Wendel has spent years searching for what she calls the “Kallstadt gene”, something that would explain the village’s disproportionate amount of success stories relative to its size. “I’ve been asking myself for decades, ‘can it be a coincidence that two such giants have their roots in my own little village’,” she says.
“We’re very down-to-earth,” says Weick, the restaurateur, over a meal of the speciality stuffed pig’s stomach dish. “We cook with water, you know. And every housewife here is capable of producing ketchup, though here we just call it tomato sauce”. It is said to be a bit thinner than Heinz’s, but also comes in a wide range of varieties.
Most people in the village would prefer not to be drawn on Trump’s politics, though they acknowledge the irony in the success of a man who has garnered support for criticising migrants being founded on the success of his grandfather, himself an economic migrant.
“As a well-known Kallstadt phrase goes: ‘Before you put your mouth into gear, be sure to turn your brain on’,” says Weisenborn, the second cousin once removed. “But just as everyone in Kallstadt appreciates good performance you have to hand it to him that he’s clearly touched a nerve with the people. But let’s just say, if he comes to visit, I’ll stick to talking about our forefathers.”
There was a time when Trump was embarrassed to admit his German connection, to the extent that he denied it. His repeated references to himself as Swedish even prompted the Swedish town of Karlstad to begin planning a museum in his honour.
Only in the 1980s did Trump relent. In Kings of Kallstadt he made perhaps his frankest admission on the subject yet. “I have great German heritage. I’m very proud of it. Great place,” he said. “They grow ‘em well in Kallstadt … very well.

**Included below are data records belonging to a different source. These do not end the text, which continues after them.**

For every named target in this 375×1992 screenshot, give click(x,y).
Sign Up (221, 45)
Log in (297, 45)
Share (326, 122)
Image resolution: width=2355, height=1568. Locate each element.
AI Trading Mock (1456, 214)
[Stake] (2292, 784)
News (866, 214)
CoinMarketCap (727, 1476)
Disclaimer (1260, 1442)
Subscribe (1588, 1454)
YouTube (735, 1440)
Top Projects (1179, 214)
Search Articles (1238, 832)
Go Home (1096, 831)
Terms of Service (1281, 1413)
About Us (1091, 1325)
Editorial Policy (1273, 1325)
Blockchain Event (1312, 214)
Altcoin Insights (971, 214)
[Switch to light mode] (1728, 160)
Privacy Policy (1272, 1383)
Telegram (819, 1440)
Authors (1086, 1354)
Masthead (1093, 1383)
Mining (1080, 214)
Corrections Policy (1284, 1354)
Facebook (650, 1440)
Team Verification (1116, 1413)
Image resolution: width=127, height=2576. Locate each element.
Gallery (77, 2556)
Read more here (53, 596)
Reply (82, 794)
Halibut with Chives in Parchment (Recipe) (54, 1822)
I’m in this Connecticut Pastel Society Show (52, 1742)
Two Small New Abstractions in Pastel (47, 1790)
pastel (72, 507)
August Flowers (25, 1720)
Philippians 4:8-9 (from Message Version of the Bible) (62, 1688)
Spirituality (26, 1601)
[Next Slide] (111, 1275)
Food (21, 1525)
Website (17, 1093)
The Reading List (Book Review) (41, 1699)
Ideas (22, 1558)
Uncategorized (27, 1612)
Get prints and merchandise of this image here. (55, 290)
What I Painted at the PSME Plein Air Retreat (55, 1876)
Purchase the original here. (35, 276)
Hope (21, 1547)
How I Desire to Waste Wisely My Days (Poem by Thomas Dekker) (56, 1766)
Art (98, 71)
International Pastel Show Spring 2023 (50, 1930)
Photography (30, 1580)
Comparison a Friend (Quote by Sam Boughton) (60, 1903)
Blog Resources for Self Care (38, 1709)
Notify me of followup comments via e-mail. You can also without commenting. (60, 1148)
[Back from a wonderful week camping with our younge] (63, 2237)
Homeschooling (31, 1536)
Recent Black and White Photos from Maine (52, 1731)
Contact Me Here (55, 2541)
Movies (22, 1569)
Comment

Believe me, it’s good stock.”
The family’s reluctance to acknowledge their Germanness had much to do with hostility levelled at German-Americans during the first world war, while after the second world war the Trumps’ qualms continued as many of their customers were Jewish Holocaust survivors.
The Kallstadters take it on the chin that Donald was cautious about revealing his origins, but their reluctance to heap praise nevertheless suggests more than just a little reserve towards him. “It was the Heinz family who donated the money for the organ restoration fund,” says Peter Grieger the senior village caretaker, recalling how 15 years ago they gave the village a donation of €40,000. The Heinzes have also endeared themselves by returning to the village for occasional holidays, although they are careful to remain incognito.
The house where Friedrich Trump was born is very much still standing – a solid, modest, unadorned stone structure with a sign on its blue backyard gate revealing the Kallstadters’ dry humour: “God sees everything, my neighbour even more.” Wendel said she showed Trump a photograph of it when she met him. “He seemed very taken by it, by its solidity, how well-maintained it was,” she said.
What the man who has said he would return all refugees back to Syria, and who has vociferously opposed Merkel’s open door policy, would also no doubt notice about Kallstadt, is its dearth of refugees. There are none.
No one will admit that they have any interest in watching what happens to Trump as the US presidential primary season, beginning in Iowa on Monday, progresses.
“But God help us if he wins,” said the mayor. “Then everyone will want to come to Kallstadt.”
“It’s certainly not that we’re not open to them,” the mayor, Thomas Jaworek, said. “As I said in my new wear’s speech, ‘no refusal of entry, either for refugees or for Donald Trump’.” The village’s economic success – driven by its booming wine industry – means there is no spare room, however, so refugees have been placed in neighbouring towns. “Property prices have been going through the roof,” Jaworek adds, just in case the property tycoon was considering buying his ancestral home back.